### Try it
Copy nothing from the entries below except the lines from the one containing "Click the 功能菜单 header icon" through the one containing "Task: Open the help question mark icon", and copy those exactly.

::::::

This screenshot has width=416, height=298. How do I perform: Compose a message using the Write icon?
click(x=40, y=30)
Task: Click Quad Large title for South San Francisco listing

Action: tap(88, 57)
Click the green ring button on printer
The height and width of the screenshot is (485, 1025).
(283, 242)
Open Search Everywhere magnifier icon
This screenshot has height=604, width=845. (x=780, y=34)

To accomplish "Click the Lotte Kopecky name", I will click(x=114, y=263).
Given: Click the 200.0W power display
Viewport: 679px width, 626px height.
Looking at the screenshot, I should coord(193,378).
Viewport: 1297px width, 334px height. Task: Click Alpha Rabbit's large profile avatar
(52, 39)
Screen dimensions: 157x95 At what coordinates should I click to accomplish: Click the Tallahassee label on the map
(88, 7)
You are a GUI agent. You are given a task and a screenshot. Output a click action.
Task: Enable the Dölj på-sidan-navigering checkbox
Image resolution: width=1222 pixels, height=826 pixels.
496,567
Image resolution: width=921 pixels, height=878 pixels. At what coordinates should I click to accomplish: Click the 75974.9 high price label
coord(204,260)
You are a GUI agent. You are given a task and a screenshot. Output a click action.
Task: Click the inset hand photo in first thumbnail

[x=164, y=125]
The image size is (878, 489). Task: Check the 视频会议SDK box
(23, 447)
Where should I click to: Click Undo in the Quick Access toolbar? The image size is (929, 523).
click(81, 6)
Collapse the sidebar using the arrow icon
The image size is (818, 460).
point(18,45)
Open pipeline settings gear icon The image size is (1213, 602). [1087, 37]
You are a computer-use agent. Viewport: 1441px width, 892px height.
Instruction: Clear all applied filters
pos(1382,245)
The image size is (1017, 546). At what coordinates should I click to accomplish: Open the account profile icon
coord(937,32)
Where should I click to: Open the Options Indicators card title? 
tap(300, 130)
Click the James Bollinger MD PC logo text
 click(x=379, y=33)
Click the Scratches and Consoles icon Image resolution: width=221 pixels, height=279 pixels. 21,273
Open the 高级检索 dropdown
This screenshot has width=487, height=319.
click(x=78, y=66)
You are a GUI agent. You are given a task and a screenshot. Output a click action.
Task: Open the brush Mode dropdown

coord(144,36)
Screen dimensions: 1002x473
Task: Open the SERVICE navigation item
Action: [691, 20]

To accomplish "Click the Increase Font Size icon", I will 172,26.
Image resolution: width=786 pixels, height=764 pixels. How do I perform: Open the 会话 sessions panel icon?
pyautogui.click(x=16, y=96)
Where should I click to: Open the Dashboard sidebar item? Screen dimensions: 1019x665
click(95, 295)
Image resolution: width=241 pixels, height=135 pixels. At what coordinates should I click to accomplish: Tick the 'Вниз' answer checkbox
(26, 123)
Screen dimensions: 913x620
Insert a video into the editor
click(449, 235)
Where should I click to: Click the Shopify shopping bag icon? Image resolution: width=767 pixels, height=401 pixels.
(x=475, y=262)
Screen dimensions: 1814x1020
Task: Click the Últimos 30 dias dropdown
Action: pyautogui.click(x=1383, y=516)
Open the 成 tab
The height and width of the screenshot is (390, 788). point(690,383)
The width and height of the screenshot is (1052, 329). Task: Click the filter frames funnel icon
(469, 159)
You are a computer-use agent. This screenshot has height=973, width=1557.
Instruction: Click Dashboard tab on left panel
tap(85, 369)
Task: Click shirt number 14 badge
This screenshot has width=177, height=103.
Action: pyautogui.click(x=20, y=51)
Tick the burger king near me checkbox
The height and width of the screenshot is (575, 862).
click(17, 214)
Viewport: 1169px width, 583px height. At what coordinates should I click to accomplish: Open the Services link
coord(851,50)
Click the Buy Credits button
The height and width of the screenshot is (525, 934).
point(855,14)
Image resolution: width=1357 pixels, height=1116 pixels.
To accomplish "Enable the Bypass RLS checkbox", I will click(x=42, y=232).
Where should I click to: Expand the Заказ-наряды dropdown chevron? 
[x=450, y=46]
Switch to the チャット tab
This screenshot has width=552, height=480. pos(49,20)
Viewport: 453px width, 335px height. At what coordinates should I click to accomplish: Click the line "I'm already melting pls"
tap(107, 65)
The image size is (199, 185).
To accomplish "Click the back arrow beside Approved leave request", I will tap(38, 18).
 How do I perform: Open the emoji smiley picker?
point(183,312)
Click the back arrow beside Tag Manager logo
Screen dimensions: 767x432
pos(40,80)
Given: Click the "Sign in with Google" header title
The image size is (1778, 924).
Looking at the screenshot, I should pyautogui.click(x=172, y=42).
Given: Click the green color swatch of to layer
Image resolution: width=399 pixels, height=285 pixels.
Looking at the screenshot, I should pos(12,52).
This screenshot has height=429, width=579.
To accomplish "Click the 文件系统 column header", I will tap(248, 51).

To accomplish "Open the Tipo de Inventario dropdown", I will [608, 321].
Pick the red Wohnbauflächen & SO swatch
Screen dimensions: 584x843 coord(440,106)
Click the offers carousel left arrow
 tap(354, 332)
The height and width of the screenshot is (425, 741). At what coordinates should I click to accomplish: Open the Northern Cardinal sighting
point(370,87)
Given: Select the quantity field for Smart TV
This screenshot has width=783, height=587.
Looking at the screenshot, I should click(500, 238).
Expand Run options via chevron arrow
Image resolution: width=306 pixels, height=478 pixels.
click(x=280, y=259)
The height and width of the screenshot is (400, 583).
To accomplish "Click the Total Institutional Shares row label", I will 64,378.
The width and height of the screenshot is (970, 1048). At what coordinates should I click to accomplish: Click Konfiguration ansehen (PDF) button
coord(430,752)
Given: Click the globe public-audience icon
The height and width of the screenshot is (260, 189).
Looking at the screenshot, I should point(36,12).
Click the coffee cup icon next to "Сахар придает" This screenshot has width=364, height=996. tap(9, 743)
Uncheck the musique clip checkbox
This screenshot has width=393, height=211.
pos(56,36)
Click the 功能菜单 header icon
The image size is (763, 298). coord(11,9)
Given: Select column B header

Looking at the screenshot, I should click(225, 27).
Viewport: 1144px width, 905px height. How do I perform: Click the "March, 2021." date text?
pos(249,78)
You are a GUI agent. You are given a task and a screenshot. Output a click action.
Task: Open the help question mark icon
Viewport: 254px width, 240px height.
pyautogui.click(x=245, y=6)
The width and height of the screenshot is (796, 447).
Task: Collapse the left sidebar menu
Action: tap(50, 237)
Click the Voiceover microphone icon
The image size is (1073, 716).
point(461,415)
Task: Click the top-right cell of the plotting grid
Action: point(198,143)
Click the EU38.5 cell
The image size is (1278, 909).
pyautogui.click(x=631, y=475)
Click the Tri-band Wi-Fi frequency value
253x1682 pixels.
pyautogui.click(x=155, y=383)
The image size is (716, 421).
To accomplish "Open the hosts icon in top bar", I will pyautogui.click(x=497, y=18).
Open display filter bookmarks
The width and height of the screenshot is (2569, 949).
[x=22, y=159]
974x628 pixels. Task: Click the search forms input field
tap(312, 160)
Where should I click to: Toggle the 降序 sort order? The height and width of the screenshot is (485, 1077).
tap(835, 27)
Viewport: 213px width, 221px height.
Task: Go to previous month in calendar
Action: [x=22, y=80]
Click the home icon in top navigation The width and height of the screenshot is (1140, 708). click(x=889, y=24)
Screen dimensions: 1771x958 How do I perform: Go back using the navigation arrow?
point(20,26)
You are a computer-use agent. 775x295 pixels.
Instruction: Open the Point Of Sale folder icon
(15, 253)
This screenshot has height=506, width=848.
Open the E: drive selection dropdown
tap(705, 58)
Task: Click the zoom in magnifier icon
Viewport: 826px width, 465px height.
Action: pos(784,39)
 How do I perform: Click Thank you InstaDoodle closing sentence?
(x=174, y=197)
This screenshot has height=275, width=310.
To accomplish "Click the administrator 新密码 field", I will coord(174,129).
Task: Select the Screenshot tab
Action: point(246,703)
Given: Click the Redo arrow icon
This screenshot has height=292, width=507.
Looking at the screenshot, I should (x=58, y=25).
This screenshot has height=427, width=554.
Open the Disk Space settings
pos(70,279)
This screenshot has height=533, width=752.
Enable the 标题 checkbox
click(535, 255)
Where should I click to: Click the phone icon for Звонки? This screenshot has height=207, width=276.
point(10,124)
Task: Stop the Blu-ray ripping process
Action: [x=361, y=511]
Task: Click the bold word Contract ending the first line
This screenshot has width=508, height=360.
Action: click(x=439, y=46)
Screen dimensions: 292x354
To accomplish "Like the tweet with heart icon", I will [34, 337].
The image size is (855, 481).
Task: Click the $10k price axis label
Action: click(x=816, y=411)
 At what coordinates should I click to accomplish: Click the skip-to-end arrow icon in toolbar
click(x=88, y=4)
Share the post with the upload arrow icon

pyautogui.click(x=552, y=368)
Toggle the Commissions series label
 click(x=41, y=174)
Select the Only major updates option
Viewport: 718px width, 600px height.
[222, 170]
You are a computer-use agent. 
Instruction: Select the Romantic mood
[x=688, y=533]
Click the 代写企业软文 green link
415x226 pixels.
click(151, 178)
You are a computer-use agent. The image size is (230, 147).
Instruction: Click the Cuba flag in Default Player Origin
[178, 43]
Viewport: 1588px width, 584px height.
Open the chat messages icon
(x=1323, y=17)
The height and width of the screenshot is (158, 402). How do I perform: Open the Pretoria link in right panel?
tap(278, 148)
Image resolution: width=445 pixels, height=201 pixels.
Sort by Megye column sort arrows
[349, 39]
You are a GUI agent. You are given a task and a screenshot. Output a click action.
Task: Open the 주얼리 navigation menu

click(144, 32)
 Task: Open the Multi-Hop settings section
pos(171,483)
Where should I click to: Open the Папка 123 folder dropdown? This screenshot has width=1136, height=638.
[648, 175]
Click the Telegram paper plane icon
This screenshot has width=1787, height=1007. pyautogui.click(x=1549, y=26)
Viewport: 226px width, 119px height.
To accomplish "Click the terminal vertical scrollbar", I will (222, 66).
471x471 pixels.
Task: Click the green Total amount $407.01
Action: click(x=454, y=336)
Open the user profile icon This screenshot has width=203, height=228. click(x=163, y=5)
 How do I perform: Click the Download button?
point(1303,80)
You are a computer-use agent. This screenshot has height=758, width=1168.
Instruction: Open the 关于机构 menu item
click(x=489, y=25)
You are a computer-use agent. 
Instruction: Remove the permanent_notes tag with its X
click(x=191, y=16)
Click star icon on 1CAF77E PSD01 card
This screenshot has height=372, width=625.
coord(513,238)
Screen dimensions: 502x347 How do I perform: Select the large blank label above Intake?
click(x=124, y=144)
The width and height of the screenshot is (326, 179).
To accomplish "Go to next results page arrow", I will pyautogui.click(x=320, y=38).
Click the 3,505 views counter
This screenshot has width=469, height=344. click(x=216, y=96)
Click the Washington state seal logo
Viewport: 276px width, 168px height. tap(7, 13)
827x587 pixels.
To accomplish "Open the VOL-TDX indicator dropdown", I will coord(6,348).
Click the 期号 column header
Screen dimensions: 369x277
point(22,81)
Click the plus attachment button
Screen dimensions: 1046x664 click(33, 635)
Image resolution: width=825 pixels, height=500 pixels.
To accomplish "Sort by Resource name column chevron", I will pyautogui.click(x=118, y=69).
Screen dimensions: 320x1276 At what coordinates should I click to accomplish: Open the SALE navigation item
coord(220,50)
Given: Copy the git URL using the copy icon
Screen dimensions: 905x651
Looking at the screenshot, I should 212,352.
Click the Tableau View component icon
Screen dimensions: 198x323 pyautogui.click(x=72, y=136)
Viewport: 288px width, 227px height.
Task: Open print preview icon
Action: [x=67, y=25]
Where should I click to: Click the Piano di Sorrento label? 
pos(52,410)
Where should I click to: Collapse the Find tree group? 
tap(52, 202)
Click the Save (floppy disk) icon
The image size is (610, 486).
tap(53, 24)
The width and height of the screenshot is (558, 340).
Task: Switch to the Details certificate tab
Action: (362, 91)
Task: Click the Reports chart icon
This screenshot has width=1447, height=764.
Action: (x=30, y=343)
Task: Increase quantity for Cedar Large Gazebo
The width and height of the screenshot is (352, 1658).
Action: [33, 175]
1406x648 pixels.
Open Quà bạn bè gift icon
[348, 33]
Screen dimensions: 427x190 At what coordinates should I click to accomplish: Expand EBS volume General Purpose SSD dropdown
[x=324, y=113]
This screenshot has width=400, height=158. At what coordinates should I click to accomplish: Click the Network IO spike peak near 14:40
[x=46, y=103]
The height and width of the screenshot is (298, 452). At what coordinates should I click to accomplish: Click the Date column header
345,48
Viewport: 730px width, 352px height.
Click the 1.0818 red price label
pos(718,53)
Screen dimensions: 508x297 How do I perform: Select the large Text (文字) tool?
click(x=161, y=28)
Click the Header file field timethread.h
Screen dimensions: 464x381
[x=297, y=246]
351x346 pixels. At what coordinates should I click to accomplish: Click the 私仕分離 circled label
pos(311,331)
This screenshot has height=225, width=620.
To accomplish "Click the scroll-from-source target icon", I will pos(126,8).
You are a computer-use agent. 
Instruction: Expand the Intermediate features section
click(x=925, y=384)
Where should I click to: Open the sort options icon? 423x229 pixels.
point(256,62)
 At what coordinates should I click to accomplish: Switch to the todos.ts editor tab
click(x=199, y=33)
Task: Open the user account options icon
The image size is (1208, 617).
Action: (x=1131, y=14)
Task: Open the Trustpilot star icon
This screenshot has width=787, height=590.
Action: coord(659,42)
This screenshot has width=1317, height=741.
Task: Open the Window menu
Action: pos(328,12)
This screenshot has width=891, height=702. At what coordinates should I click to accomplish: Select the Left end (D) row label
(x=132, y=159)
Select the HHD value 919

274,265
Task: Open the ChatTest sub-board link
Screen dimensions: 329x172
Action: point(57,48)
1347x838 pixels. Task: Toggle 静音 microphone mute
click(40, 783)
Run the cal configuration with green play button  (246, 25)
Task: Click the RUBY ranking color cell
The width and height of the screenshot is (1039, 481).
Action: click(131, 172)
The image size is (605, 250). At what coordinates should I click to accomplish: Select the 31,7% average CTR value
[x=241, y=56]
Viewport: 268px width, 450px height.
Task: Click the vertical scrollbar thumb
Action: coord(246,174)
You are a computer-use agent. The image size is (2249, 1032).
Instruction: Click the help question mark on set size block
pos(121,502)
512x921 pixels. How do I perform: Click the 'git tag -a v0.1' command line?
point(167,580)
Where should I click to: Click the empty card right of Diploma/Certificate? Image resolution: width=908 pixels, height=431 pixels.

::::::

### Response to this exercise
Click the 功能菜单 header icon
The image size is (763, 298). coord(11,9)
Given: Select column B header

Looking at the screenshot, I should click(225, 27).
Viewport: 1144px width, 905px height. How do I perform: Click the "March, 2021." date text?
pos(249,78)
You are a GUI agent. You are given a task and a screenshot. Output a click action.
Task: Open the help question mark icon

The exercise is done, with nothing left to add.